- **Dataset entries**:
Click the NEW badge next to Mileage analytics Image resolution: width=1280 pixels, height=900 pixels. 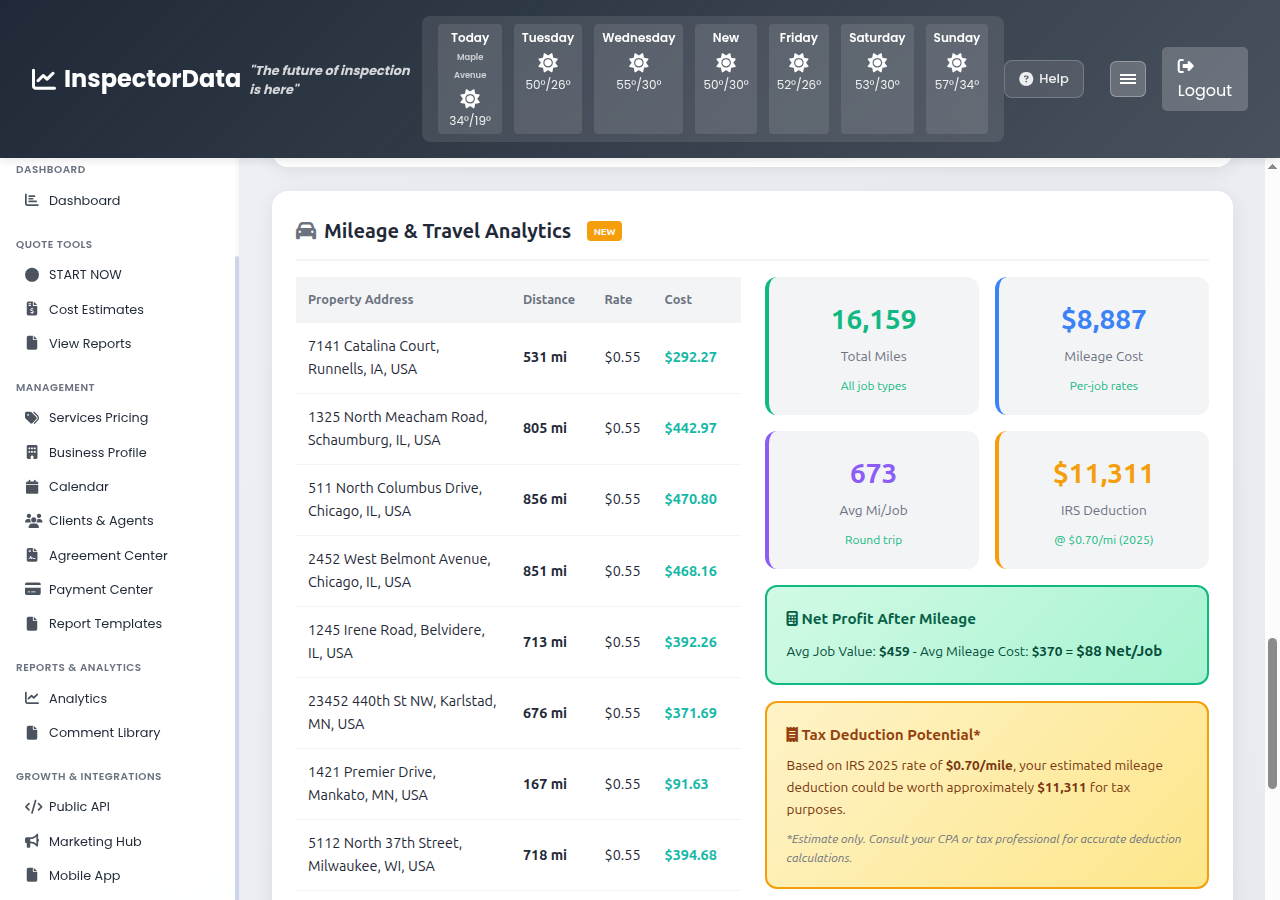point(604,230)
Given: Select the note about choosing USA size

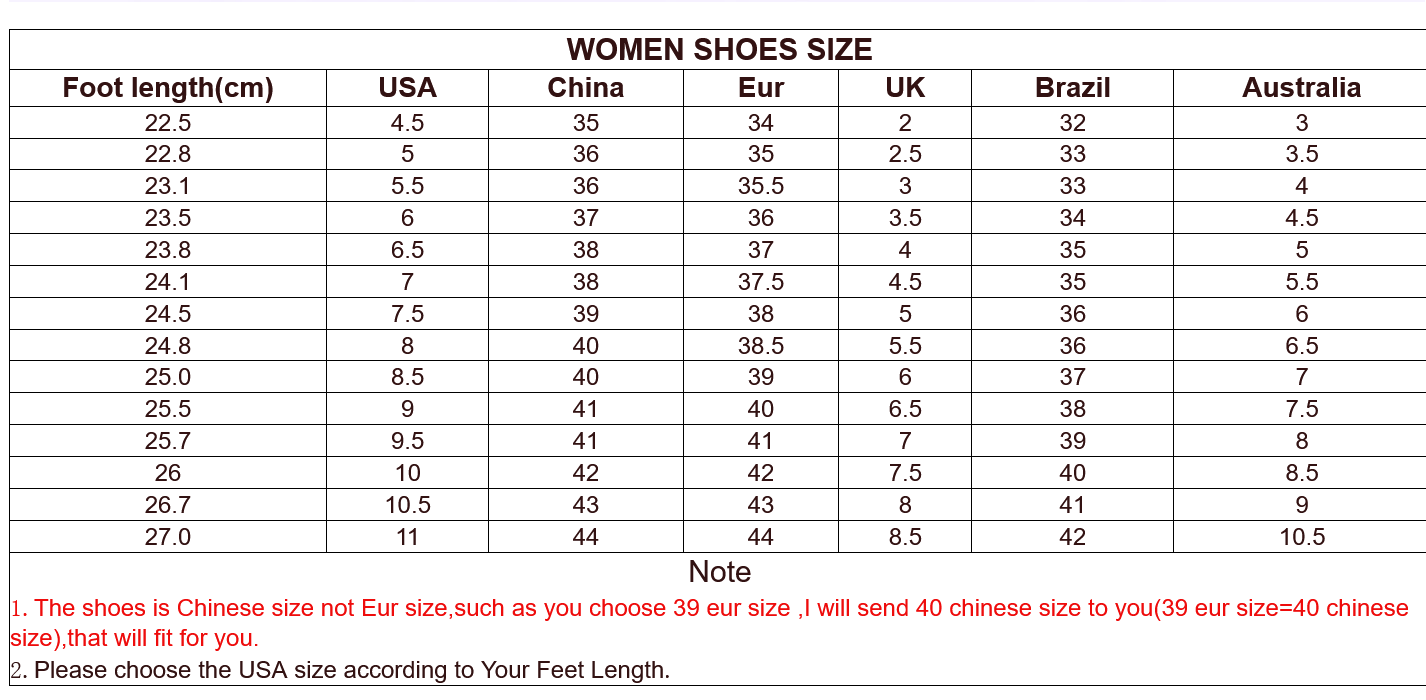Looking at the screenshot, I should tap(340, 670).
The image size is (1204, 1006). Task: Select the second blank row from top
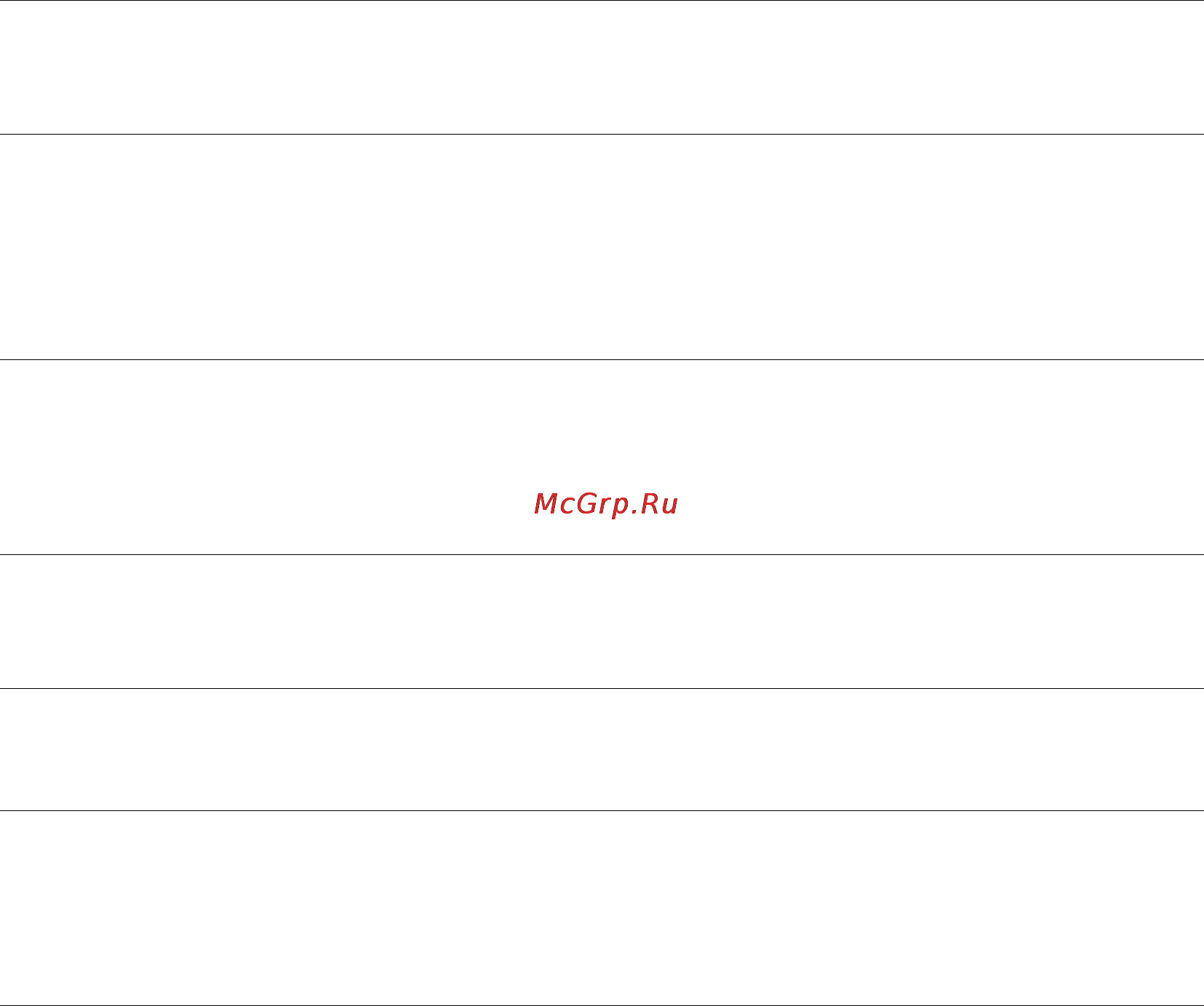(602, 247)
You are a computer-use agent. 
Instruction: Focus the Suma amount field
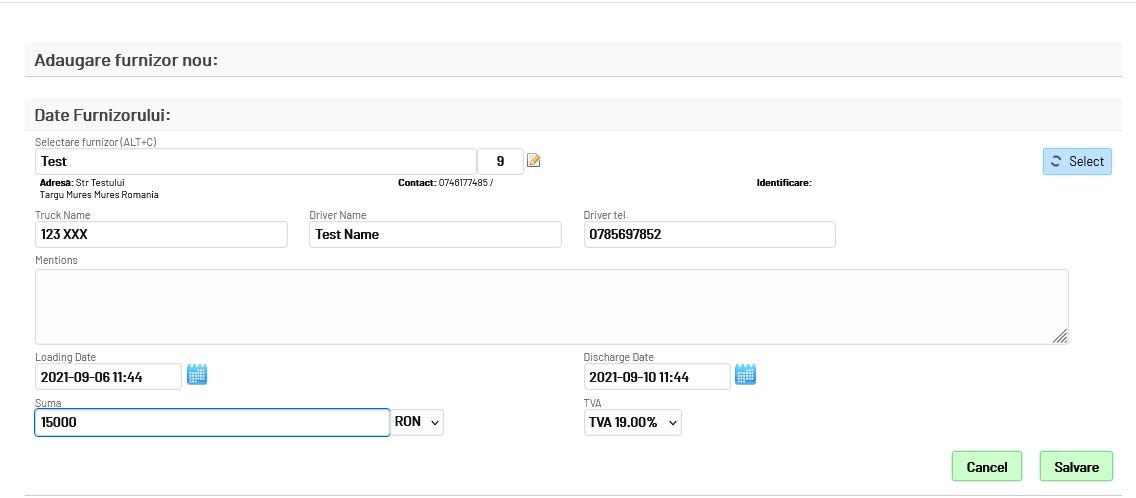211,423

- **Task to carry out**:
Restate word for word the lines starting at the one that contains "Given: Select the" and ending at the last line of the data. Skip every picture.

- **Answer space**:
Given: Select the note about choosing USA size

Looking at the screenshot, I should tap(340, 670).
The image size is (1204, 1006). Task: Select the second blank row from top
(602, 247)
You are a computer-use agent. 
Instruction: Focus the Suma amount field
211,423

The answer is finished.